Monday, February 28, 2005

Quick Shot Dinner: Pork and Stuffing

The Other Non-Red Meat...
This week's feature is baked boneless pork chops and stuffing, using the Campbell's Dinner Bakes kit. Five-minute prep featuring about 115 various packets and sauces. I tell you what, though, this 9x13 dish is getting the workout of its life lately!

Well, it was all really easy and came out great. No real tweaks, just a dash of hungarian paprika on the chops in addition to the crumb topping provided, and a shake of minced onions into the stuffing. It seems like not that much stuffing as a side to go with 4 chops (at just under one and a half pounds total)... but partitioned into 3 servings, each portion is only about 780 calories, which I guess you could almost call "light". Bolstered with a tossed salad and Mott's cinammon applesauce. Delicious. The applesause was such a lucky score, I picked it up absent-mindedly in Tops several aisles in advance of stumbling upon the Campbells kit and the decision to make pork this week.

A bit of a shaky picutre, but it'll have to do. I left the camera powered up overnight last night, and it eventually shut itself down, but not with very much juice left. So then it protested and quit this evening after just the one picture. Glad I got that much at least. Batteries charging even as I write this.


Pork and stuffing, applesauce, salad

Hot Foods '06: Power To The People! (Or Just Me, At Least...)
I think that I'm going to write a nice letter to the Kraft bears this year and petition my choices for the Hot Foods For 2006 list. Suggestions welcome, especially if they come with opinionated rationale. Right now this is what I've got going:

- Hungarian paprika. Ten times the spice cilantro will ever be.

- Salmon. I figure this is a shoo-in with the bears.

- Cheese. Because it's Kraft, y'know. And because shredded mozarella is the duct tape of the kitchen. Hmmm, so I wonder what the WD40 of the kitchen is then?

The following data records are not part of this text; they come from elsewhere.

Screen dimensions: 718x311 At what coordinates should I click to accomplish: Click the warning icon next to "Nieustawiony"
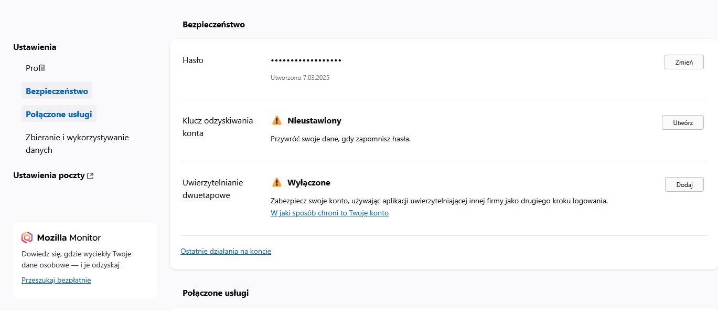point(276,120)
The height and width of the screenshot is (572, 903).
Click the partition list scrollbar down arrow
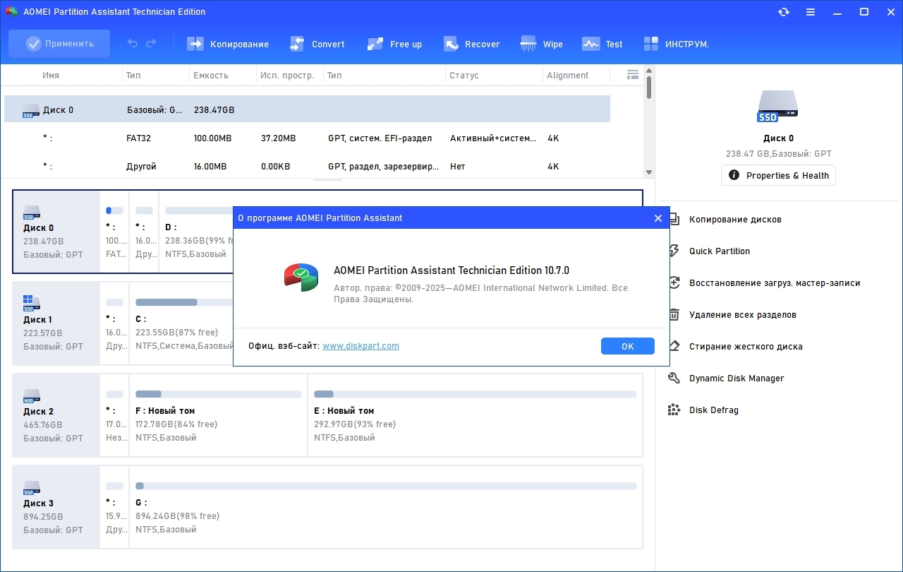[x=649, y=172]
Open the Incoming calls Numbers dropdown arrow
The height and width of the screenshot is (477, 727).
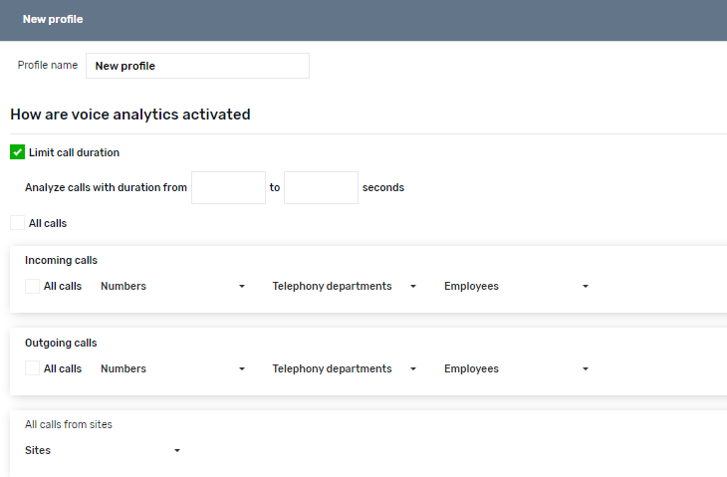(241, 287)
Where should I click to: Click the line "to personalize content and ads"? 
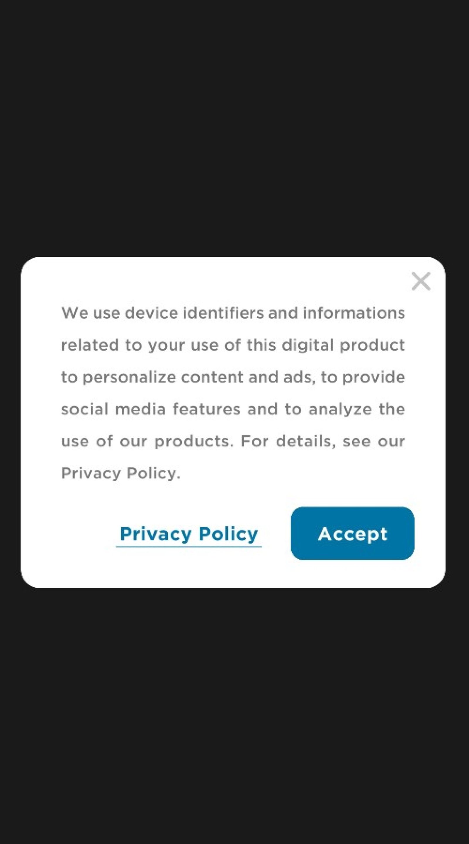coord(233,378)
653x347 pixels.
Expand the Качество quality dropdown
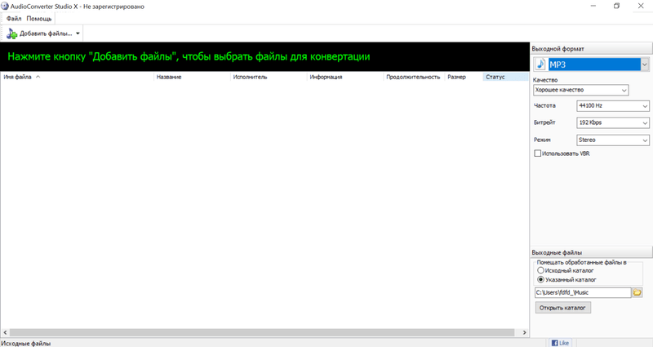[x=624, y=91]
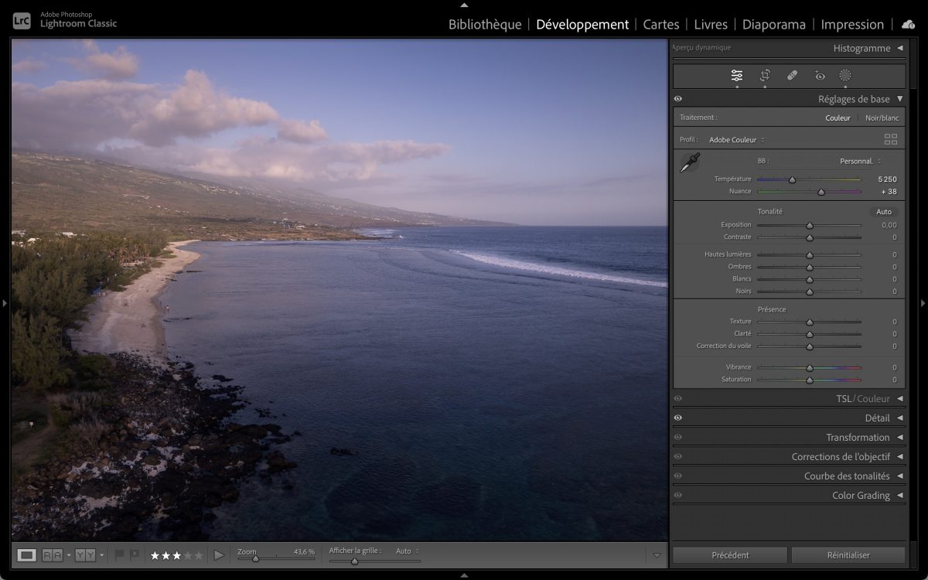Open the Cartes module tab

[661, 24]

I need two more for a full list, and then the real jockeying can commence. Maybe cinammon can give chocolate a run for the money. Let's take some calls from the audience, then!

1 comments:

Jeannie said...

From John via Jeannie

Martin,

So Lizzy and I made dinner tonight. I had on a bunch of albums in shuffle play, including our rough mixes. Ghost came on, and I think now that the sax is overplaying. So just consider it a scratch part representing the general approach, and I'll redo it later to go with the guitar. I had Nothing Like the Sun in there too, and it's almost spooky how well Ghost goes with that.

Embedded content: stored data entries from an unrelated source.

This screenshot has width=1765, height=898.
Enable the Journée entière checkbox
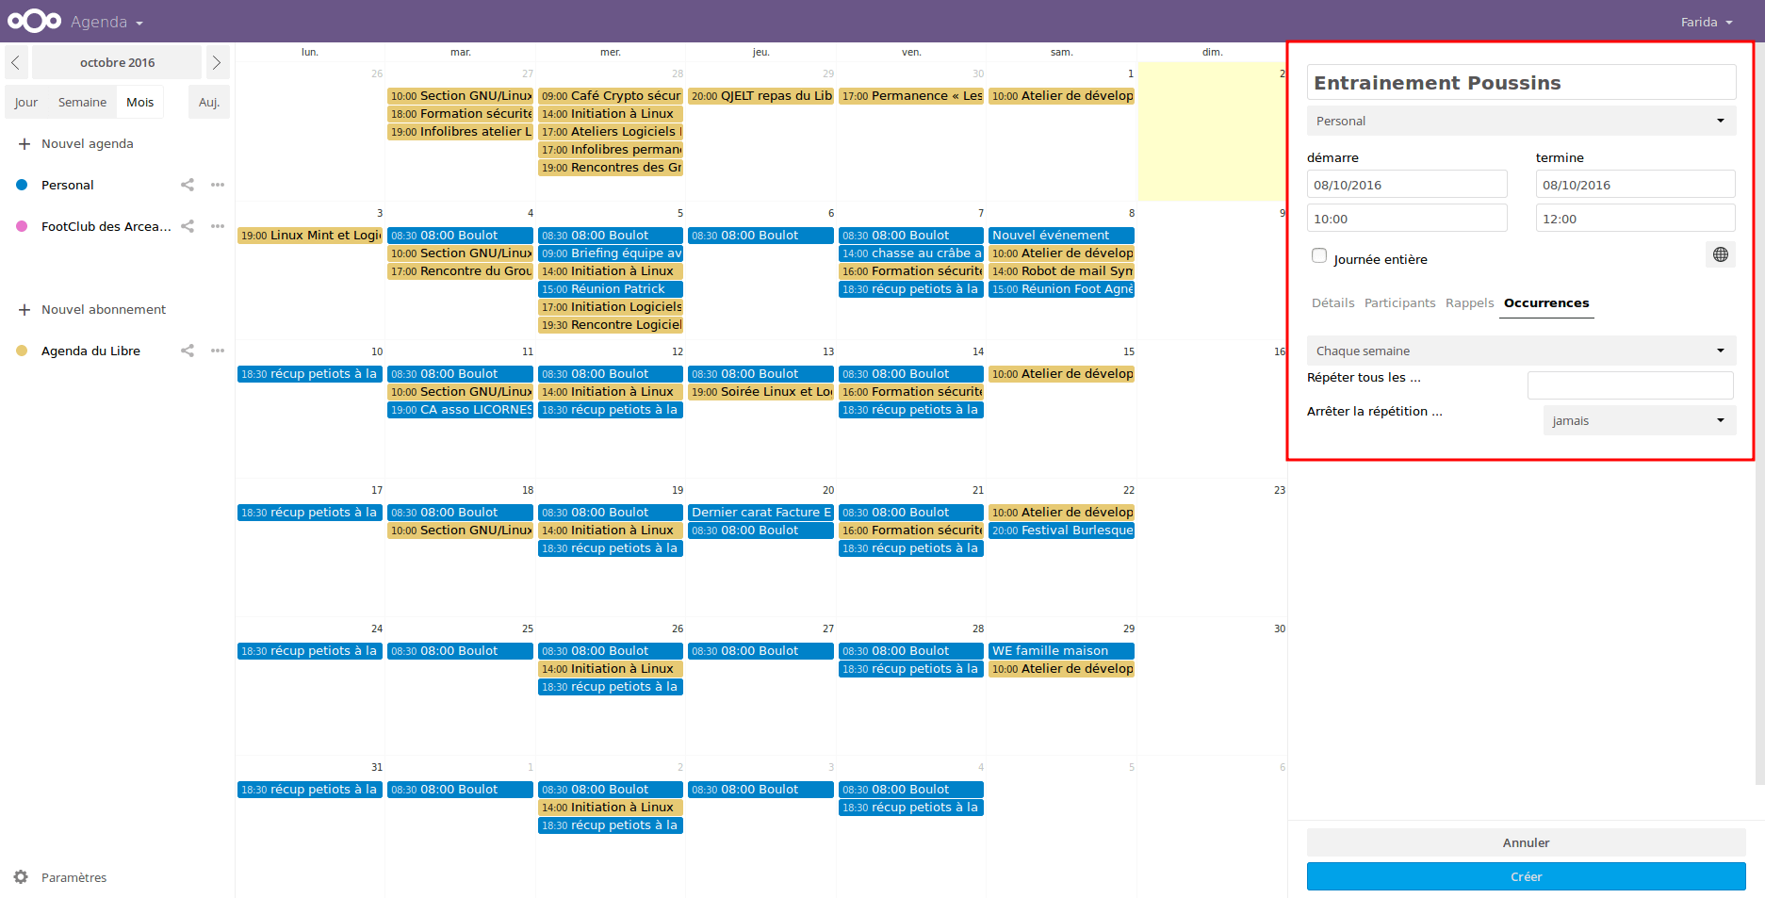pos(1319,256)
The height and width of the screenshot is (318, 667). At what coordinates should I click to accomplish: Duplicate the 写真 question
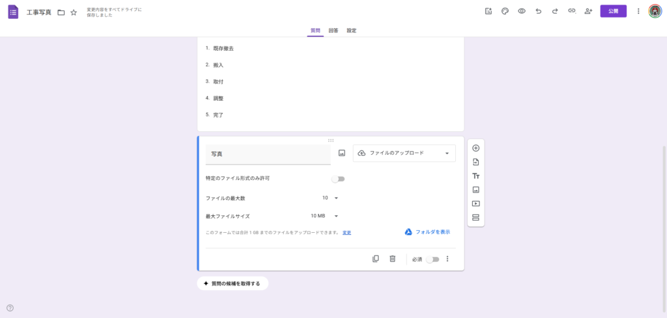pyautogui.click(x=376, y=259)
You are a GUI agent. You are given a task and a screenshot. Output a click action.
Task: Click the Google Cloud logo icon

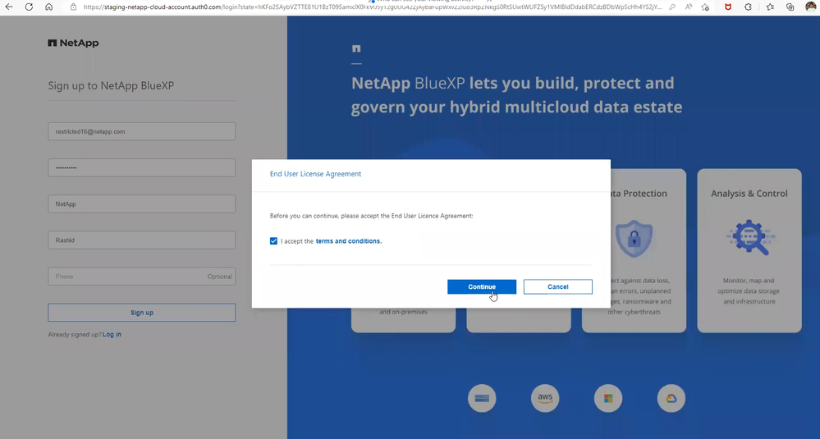tap(671, 399)
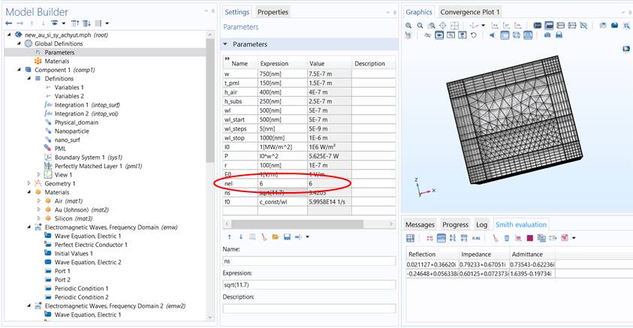Viewport: 633px width, 328px height.
Task: Switch to the Messages tab
Action: pos(420,224)
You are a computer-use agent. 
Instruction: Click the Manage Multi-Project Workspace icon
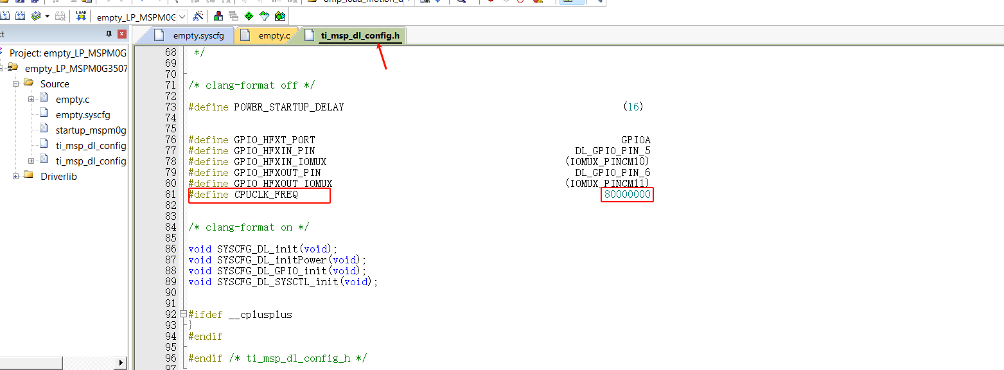click(x=233, y=15)
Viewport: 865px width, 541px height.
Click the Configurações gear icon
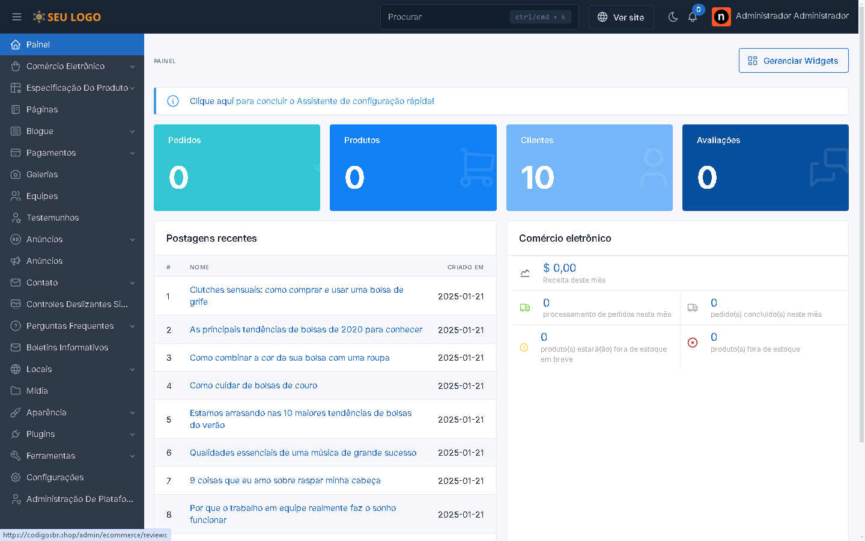pos(16,477)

Dinner was burritos, with salsa and guacamole. Of course our dinner included cilantro. Our recipe for salsa is just like guacamole, sans avocados. Yum yum. Which brings me to the list on your blog.

Hungarian Paprika is a keeper.

Cheese is more a replacement for chocolate than cinnamon is. Both are a *category* of food. Charles De Gulle famously asked "How can one govern a country that has more than 200 different kinds of cheese?" Both cheese and chocolate can be melted and poured on things like ice cream and nachos.

Maybe cinnamon could replace cilantro. Or better yet, garlic!

I once had a friend who put forth the proposition that any food can taste better if you put either chocolate or garlic on it or in it. After a whole dinner trying to come up with a counter example I finally hit upon it. Beer!

So beer and garlic should both go on the list. Garlic is fun to peel, and tastes great just roasted. And it helps ward off the undead.

Mushrooms! Ni ether animal or vegetable.

And then there's bread, wine and beer, all of which rely on fungi (or whatever the heck yeast is) to come into being. Cheese is in that group too. Put 'em all together in a mushroom cheeseburger.

Clementines (mini oranges from Spain!)

Bananas. One every morning, unless you don't get up until after noon.